Mr. Roubini says that Greece has fallen into a vicious cycle of bankruptcy, lack of competitiveness and continuous recession.
The restructuring of Greek debt wasn’t enough... But, even if the terms were better, growth is possible only through the rapid restoration of competitiveness. In order to achieve this, a devaluation is required; which is probably unlikely to happen through a depreciation of the euro, because Germany is strong, while the ECB does not relax the currency policy followed.
It is also unlikely that the structural reforms will rapidly reduce the cost, through productivity growth which will outpace the salaries. Even an instant deflation of values and wages would lead to a five year recession.
Mr. Roubini concludes that the only option is Greece to exit the eurozone and return to the drachma, in order to enhance competitiveness and stimulate growth.
Of course, he emphasizes that this solution will be accompanied by a traumatic process, not only for Greece, but also for the financial institutions in Europe, which will suffer significant capital losses.
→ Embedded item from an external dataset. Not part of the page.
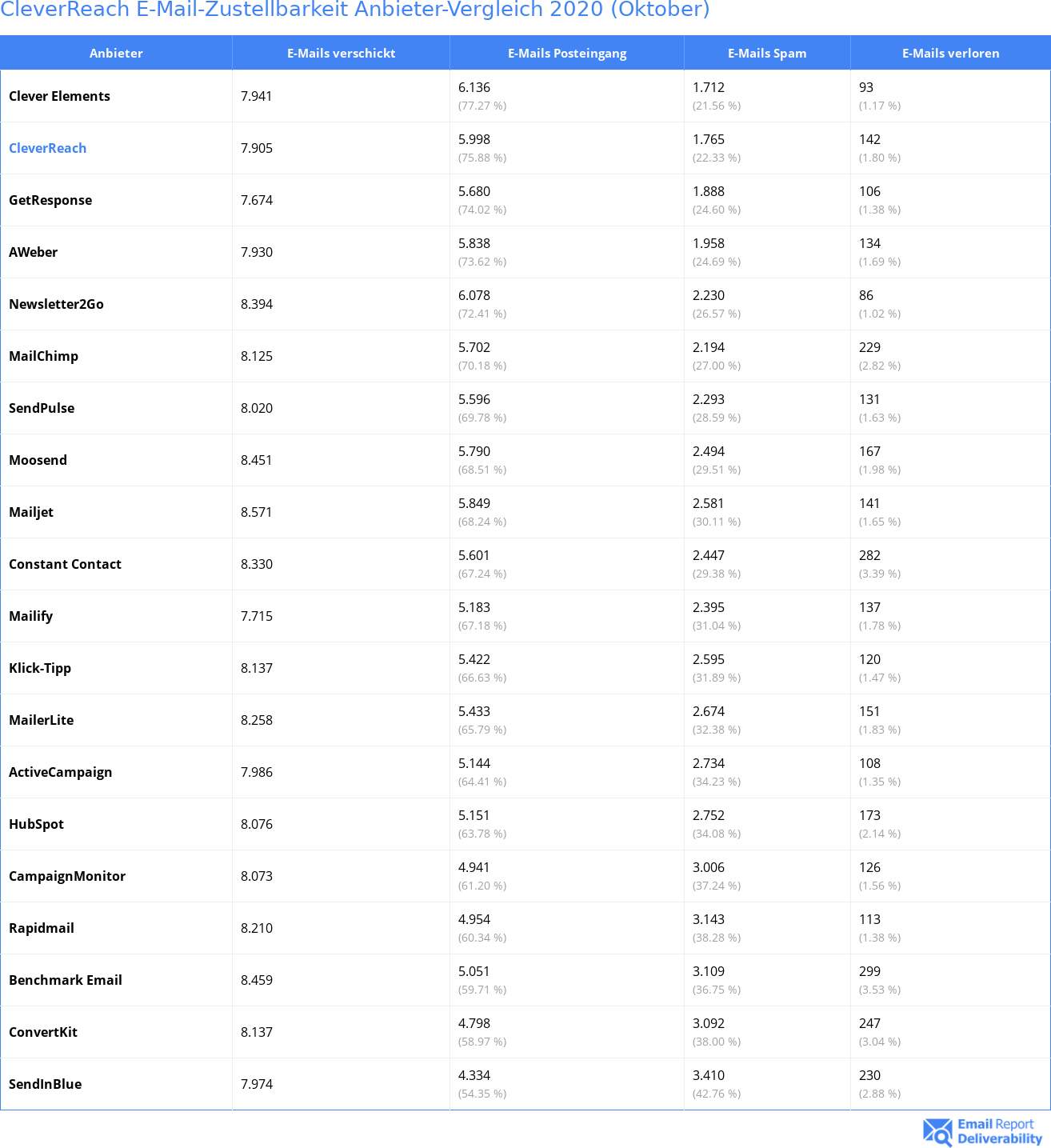1051x1148 pixels.
Task: Click Klick-Tipp provider name
Action: pos(40,668)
In addition, Greece will have to restructure the debt again, while concerning the obligations towards the Troika will have to be an extension of payback dates and reduce in the interest rate.
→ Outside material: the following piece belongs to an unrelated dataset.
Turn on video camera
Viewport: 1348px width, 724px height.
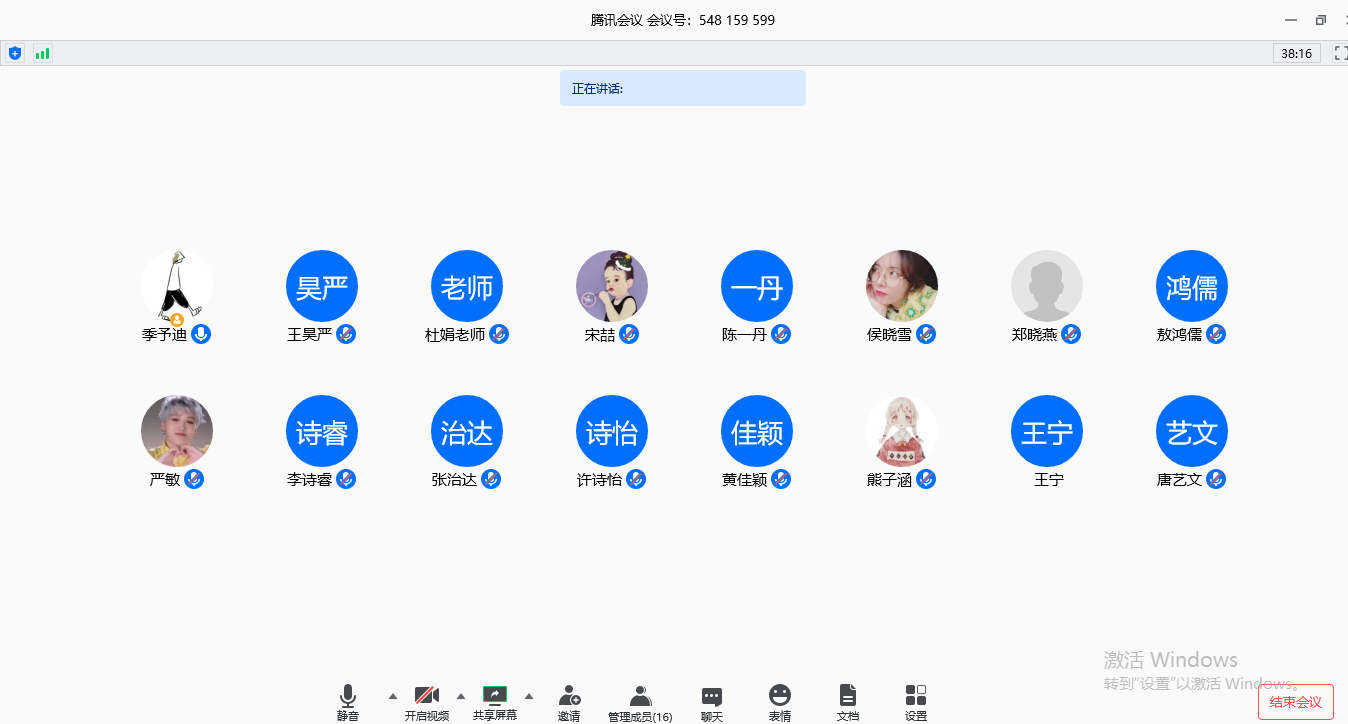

It is not true that Greece's exit from the eurozone will significantly shrink the GDP of the country, because deflation has the same effect.
On the contrary, reintroducing the drachma would have the immediate effect of growth and prevent the recession for decades. Lenders, in order to avoid the even greater losses from the reduction of the value of the new currency against the Euro, will use the rest of the loan aid to Greece, which troika has at its disposal.
"To see the slow and disordered collapse of the Greek economy and society would be much worse," Roubini says.